WRITTEN INSTRUCTION -> Convert the records below into a JSON list of strings with one string per line, omitting blank lines.

DATASET RECORDS ->

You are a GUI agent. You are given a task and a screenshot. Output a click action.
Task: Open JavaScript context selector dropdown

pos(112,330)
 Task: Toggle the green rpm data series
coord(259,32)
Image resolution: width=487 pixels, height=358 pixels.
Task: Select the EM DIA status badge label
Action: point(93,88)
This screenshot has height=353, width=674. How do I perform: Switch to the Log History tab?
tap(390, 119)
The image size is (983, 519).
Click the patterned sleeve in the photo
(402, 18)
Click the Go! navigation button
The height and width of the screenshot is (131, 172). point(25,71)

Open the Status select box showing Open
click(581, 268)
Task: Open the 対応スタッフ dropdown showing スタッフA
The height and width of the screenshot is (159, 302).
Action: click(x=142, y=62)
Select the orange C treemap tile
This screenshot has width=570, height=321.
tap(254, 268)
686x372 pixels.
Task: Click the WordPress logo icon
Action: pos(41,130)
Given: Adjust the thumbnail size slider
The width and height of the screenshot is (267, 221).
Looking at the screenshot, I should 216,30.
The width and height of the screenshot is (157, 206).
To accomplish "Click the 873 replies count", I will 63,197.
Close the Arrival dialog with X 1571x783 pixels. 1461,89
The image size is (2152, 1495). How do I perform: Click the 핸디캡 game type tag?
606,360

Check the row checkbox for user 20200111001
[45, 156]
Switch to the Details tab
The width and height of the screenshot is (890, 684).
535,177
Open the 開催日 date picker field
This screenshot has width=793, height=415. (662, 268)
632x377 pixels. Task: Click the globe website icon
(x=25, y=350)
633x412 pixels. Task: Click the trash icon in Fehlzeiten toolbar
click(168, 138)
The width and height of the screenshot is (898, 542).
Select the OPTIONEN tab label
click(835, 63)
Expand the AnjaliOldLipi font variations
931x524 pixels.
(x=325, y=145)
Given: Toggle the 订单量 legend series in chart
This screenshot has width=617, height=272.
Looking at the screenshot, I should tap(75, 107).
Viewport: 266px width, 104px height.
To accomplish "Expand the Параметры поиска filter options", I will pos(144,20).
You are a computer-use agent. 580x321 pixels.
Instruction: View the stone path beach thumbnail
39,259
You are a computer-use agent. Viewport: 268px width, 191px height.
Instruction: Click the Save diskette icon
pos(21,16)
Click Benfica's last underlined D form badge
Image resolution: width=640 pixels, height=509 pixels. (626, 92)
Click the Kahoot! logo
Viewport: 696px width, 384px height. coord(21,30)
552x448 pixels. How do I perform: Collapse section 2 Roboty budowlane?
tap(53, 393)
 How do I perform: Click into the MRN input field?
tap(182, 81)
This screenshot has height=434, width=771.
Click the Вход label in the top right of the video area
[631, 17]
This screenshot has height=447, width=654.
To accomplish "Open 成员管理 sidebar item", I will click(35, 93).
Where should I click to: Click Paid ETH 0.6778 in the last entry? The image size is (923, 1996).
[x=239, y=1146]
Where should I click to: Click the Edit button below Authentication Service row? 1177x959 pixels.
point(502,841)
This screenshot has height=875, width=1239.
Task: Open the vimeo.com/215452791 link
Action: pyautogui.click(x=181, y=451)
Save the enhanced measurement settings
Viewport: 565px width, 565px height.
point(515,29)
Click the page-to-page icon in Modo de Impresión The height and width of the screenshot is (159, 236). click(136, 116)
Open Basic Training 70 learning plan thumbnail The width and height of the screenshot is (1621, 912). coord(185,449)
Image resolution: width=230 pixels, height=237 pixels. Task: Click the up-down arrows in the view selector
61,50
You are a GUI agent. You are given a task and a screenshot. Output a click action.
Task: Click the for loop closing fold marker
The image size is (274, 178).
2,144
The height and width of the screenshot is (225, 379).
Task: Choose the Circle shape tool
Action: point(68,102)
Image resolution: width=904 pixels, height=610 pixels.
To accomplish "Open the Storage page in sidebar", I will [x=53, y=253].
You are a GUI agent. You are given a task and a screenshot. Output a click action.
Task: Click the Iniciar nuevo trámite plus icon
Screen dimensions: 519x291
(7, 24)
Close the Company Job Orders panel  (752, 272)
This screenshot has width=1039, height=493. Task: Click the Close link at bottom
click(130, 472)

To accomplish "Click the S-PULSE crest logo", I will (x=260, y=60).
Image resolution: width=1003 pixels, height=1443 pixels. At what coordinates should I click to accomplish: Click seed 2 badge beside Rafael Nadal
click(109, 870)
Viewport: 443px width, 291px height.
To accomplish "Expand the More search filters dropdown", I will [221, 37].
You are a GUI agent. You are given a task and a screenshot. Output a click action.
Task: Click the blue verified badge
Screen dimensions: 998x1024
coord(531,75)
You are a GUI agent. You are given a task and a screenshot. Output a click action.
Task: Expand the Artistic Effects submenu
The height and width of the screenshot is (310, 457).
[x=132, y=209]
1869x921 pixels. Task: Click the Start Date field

WRITTEN RESPONSE ->
[
  "You are a GUI agent. You are given a task and a screenshot. Output a click action.",
  "Task: Open JavaScript context selector dropdown",
  "pos(112,330)",
  " Task: Toggle the green rpm data series",
  "coord(259,32)",
  "Image resolution: width=487 pixels, height=358 pixels.",
  "Task: Select the EM DIA status badge label",
  "Action: point(93,88)",
  "This screenshot has height=353, width=674. How do I perform: Switch to the Log History tab?",
  "tap(390, 119)",
  "The image size is (983, 519).",
  "Click the patterned sleeve in the photo",
  "(402, 18)",
  "Click the Go! navigation button",
  "The height and width of the screenshot is (131, 172). point(25,71)",
  "Open the Status select box showing Open",
  "click(581, 268)",
  "Task: Open the 対応スタッフ dropdown showing スタッフA",
  "The height and width of the screenshot is (159, 302).",
  "Action: click(x=142, y=62)",
  "Select the orange C treemap tile",
  "This screenshot has width=570, height=321.",
  "tap(254, 268)",
  "686x372 pixels.",
  "Task: Click the WordPress logo icon",
  "Action: pos(41,130)",
  "Given: Adjust the thumbnail size slider",
  "The width and height of the screenshot is (267, 221).",
  "Looking at the screenshot, I should 216,30.",
  "The width and height of the screenshot is (157, 206).",
  "To accomplish \"Click the 873 replies count\", I will 63,197.",
  "Close the Arrival dialog with X 1571x783 pixels. 1461,89",
  "The image size is (2152, 1495). How do I perform: Click the 핸디캡 game type tag?",
  "606,360",
  "Check the row checkbox for user 20200111001",
  "[45, 156]",
  "Switch to the Details tab",
  "The width and height of the screenshot is (890, 684).",
  "535,177",
  "Open the 開催日 date picker field",
  "This screenshot has width=793, height=415. (662, 268)",
  "632x377 pixels. Task: Click the globe website icon",
  "(x=25, y=350)",
  "633x412 pixels. Task: Click the trash icon in Fehlzeiten toolbar",
  "click(168, 138)",
  "The width and height of the screenshot is (898, 542).",
  "Select the OPTIONEN tab label",
  "click(835, 63)",
  "Expand the AnjaliOldLipi font variations",
  "931x524 pixels.",
  "(x=325, y=145)",
  "Given: Toggle the 订单量 legend series in chart",
  "This screenshot has width=617, height=272.",
  "Looking at the screenshot, I should tap(75, 107).",
  "Viewport: 266px width, 104px height.",
  "To accomplish \"Expand the Параметры поиска filter options\", I will pos(144,20).",
  "You are a computer-use agent. 580x321 pixels.",
  "Instruction: View the stone path beach thumbnail",
  "39,259",
  "You are a computer-use agent. Viewport: 268px width, 191px height.",
  "Instruction: Click the Save diskette icon",
  "pos(21,16)",
  "Click Benfica's last underlined D form badge",
  "Image resolution: width=640 pixels, height=509 pixels. (626, 92)",
  "Click the Kahoot! logo",
  "Viewport: 696px width, 384px height. coord(21,30)",
  "552x448 pixels. How do I perform: Collapse section 2 Roboty budowlane?",
  "tap(53, 393)",
  " How do I perform: Click into the MRN input field?",
  "tap(182, 81)",
  "This screenshot has height=434, width=771.",
  "Click the Вход label in the top right of the video area",
  "[631, 17]",
  "This screenshot has height=447, width=654.",
  "To accomplish \"Open 成员管理 sidebar item\", I will click(35, 93).",
  "Where should I click to: Click Paid ETH 0.6778 in the last entry? The image size is (923, 1996).",
  "[x=239, y=1146]",
  "Where should I click to: Click the Edit button below Authentication Service row? 1177x959 pixels.",
  "point(502,841)",
  "This screenshot has height=875, width=1239.",
  "Task: Open the vimeo.com/215452791 link",
  "Action: pyautogui.click(x=181, y=451)",
  "Save the enhanced measurement settings",
  "Viewport: 565px width, 565px height.",
  "point(515,29)",
  "Click the page-to-page icon in Modo de Impresión The height and width of the screenshot is (159, 236). click(136, 116)",
  "Open Basic Training 70 learning plan thumbnail The width and height of the screenshot is (1621, 912). coord(185,449)",
  "Image resolution: width=230 pixels, height=237 pixels. Task: Click the up-down arrows in the view selector",
  "61,50",
  "You are a GUI agent. You are given a task and a screenshot. Output a click action.",
  "Task: Click the for loop closing fold marker",
  "The image size is (274, 178).",
  "2,144",
  "The height and width of the screenshot is (225, 379).",
  "Task: Choose the Circle shape tool",
  "Action: point(68,102)",
  "Image resolution: width=904 pixels, height=610 pixels.",
  "To accomplish \"Open the Storage page in sidebar\", I will [x=53, y=253].",
  "You are a GUI agent. You are given a task and a screenshot. Output a click action.",
  "Task: Click the Iniciar nuevo trámite plus icon",
  "Screen dimensions: 519x291",
  "(7, 24)",
  "Close the Company Job Orders panel  (752, 272)",
  "This screenshot has width=1039, height=493. Task: Click the Close link at bottom",
  "click(130, 472)",
  "To accomplish \"Click the S-PULSE crest logo\", I will (x=260, y=60).",
  "Image resolution: width=1003 pixels, height=1443 pixels. At what coordinates should I click to accomplish: Click seed 2 badge beside Rafael Nadal",
  "click(109, 870)",
  "Viewport: 443px width, 291px height.",
  "To accomplish \"Expand the More search filters dropdown\", I will [221, 37].",
  "You are a GUI agent. You are given a task and a screenshot. Output a click action.",
  "Task: Click the blue verified badge",
  "Screen dimensions: 998x1024",
  "coord(531,75)",
  "You are a GUI agent. You are given a task and a screenshot. Output a click action.",
  "Task: Expand the Artistic Effects submenu",
  "The height and width of the screenshot is (310, 457).",
  "[x=132, y=209]",
  "1869x921 pixels. Task: Click the Start Date field"
]